2) Quelle formation avez-vous reçue?
Je suis diplômé de l’école secondaire régionale de Harvey, au Nouveau-Brunswick, et j’ai obtenu mon baccalauréat ès arts (B.A., 1972) à la Harvard University. J’ai poursuivi des études de maîtrise en études divines (M.Div., 1976) à l’Emmanuel College de la University of Toronto. Après un an de scolarité au doctorat à la Faculté de théologie de la Cambridge University, j’ai complété une maîtrise en théologie (M.Th., 1979) au Princeton Theological Seminary. Après 11 ans de ministère paroissial au sein de l’Église Unie du Canada, je suis retourné à la University of Toronto, où je me suis inscrit à l’Institut d’études pédagogiques de l’Ontario pour compléter un doctorat en philosophie de l’éducation (D.Éd.) en 1992.
3) Parlez-nous un peu de votre parcours professionnel.
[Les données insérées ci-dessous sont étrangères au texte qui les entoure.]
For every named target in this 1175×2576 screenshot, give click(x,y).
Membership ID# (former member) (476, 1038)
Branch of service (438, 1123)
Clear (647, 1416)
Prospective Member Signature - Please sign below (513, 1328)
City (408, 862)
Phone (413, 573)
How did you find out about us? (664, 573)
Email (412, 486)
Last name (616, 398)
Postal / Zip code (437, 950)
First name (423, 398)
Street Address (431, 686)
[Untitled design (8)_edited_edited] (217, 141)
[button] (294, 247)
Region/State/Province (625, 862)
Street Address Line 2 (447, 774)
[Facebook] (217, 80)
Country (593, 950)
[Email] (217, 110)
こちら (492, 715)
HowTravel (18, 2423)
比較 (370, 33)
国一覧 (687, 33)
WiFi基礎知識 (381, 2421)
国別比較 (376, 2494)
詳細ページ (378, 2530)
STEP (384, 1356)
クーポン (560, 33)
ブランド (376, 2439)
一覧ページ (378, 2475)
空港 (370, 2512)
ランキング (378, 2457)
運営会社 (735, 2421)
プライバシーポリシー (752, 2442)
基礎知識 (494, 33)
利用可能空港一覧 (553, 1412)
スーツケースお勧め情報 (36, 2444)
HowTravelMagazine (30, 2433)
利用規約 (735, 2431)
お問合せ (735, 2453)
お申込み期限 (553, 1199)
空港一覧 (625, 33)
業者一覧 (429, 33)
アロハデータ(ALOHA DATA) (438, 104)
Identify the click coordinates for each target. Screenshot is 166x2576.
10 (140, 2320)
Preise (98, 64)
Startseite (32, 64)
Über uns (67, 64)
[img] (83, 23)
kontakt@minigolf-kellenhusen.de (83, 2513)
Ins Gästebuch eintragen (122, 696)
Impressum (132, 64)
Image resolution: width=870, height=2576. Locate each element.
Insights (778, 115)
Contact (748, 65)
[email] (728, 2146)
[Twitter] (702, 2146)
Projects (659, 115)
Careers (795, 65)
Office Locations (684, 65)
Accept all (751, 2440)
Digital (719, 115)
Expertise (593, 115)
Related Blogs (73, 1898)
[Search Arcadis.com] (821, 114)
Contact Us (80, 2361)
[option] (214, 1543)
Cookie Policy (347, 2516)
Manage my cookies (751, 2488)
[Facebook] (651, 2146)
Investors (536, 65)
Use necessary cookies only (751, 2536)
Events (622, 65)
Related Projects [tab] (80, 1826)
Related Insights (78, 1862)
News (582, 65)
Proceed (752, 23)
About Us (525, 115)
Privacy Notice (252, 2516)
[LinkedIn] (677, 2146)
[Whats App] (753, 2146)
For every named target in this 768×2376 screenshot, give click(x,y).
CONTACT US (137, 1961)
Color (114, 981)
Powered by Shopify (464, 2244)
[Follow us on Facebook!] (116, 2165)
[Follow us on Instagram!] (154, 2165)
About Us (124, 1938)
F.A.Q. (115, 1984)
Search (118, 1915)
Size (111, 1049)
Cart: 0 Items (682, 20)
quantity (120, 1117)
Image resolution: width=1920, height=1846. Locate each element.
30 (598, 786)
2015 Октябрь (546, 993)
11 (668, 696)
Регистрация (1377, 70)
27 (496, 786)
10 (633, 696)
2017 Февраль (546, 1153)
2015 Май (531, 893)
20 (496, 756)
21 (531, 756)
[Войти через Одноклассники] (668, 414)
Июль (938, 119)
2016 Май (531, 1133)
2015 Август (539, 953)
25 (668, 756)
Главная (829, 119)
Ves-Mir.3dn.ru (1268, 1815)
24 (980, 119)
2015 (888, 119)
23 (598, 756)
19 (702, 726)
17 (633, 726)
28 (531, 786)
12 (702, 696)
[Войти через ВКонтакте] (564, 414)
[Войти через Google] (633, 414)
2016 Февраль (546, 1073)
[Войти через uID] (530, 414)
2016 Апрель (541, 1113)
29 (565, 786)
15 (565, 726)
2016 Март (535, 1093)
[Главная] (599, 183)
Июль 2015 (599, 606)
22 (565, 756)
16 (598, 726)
D’où vient votre passion pour la recherche ou le travail que vous faites et comment s’est-elle développée?
Après mes 11 années de ministère paroissial, durant lesquelles j’ai servi dans des églises en Saskatchewan, en Ontario et au Nouveau-Brunswick, je suis retourné à l’université pour poursuivre des études doctorales. Ma thèse, intitulée « The Stories We Are: An Essay on the Poetics of Self-Creation » (Les histoires que nous sommes : essai sur la poétique de la création de soi), a été publiée sous forme de livre en 1995 par University of Toronto Press, ce qui a certainement contribué à relancer ma carrière (en milieu de vie) après ma transition de la pastorale au monde universitaire. À l’automne de la même année, je suis venu à la STU à titre de professeur invité à la Chaire de gérontologie et j’y suis resté depuis. J’ai occupé le poste d’agrégé de recherche pendant six ans, puis je me suis engagé sur la voie de la permanence en 2001 et j’ai été promu professeur titulaire en 2010.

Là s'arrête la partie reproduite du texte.